┌──
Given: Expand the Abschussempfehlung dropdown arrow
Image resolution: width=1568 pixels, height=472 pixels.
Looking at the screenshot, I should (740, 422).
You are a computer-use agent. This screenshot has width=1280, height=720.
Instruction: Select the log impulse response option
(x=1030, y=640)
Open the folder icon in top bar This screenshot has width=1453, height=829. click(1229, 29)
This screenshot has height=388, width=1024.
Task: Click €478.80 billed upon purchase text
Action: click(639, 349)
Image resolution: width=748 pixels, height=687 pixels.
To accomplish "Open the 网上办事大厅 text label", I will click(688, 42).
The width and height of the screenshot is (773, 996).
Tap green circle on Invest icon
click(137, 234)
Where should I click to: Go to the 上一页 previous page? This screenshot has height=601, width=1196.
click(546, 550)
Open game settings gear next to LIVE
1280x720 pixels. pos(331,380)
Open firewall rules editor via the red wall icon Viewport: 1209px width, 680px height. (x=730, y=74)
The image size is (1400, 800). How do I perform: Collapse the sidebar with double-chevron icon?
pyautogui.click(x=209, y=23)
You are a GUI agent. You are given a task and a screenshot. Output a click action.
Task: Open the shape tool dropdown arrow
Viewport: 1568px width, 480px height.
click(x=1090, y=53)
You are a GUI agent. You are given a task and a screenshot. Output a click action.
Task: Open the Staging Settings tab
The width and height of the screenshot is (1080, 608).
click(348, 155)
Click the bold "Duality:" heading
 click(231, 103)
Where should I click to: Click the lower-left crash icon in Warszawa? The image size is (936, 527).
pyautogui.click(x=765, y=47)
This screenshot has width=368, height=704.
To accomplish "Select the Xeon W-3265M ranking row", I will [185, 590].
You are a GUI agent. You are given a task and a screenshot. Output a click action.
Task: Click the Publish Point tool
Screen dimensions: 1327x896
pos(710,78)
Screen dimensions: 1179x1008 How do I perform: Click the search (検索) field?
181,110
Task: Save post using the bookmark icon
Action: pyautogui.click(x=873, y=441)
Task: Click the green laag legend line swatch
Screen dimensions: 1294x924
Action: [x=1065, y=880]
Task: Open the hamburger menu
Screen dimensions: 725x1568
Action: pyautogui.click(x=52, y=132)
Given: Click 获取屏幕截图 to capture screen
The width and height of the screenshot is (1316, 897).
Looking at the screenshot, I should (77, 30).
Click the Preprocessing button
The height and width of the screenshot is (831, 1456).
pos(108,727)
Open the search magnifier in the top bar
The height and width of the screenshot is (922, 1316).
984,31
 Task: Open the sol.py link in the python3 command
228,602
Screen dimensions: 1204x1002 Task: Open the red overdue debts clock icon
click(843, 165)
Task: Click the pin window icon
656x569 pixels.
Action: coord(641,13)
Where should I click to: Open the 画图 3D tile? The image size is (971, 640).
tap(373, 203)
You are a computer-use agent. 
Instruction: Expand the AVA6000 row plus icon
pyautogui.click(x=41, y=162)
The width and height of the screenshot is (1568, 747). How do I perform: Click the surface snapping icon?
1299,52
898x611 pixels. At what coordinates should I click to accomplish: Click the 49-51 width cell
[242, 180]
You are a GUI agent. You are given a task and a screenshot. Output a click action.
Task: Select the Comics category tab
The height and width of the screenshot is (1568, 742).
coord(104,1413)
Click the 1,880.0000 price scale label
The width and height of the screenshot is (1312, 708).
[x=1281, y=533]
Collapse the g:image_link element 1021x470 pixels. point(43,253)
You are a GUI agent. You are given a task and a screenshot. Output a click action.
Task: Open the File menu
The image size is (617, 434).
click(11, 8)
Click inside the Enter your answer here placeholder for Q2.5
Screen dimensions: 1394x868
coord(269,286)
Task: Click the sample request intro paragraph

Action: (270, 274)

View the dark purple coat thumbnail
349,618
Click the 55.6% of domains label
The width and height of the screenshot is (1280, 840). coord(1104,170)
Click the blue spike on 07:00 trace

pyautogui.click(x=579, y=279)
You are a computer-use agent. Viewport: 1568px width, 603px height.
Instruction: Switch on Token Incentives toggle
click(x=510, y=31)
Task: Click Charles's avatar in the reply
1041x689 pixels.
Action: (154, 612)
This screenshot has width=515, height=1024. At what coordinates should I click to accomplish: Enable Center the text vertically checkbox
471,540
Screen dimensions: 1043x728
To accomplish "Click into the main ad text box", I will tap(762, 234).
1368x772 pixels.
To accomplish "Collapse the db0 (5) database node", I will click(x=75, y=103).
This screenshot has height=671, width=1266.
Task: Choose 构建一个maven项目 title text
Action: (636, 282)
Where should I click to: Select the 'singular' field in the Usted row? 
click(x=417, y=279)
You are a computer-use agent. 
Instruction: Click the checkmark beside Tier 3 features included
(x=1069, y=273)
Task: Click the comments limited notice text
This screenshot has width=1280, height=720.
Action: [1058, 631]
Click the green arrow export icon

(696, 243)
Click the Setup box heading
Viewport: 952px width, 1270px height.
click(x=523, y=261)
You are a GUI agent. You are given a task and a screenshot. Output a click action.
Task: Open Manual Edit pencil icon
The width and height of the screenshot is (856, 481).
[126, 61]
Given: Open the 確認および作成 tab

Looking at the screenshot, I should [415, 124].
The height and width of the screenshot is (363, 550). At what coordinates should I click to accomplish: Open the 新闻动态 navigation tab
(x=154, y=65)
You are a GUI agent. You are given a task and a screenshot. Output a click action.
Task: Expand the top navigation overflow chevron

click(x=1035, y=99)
└──
▶ **Exercise brief**
Take every line in the preceding listing that contains "tool" and copy it.

▶ **Your solution**
Task: Open the shape tool dropdown arrow
Task: Click the Publish Point tool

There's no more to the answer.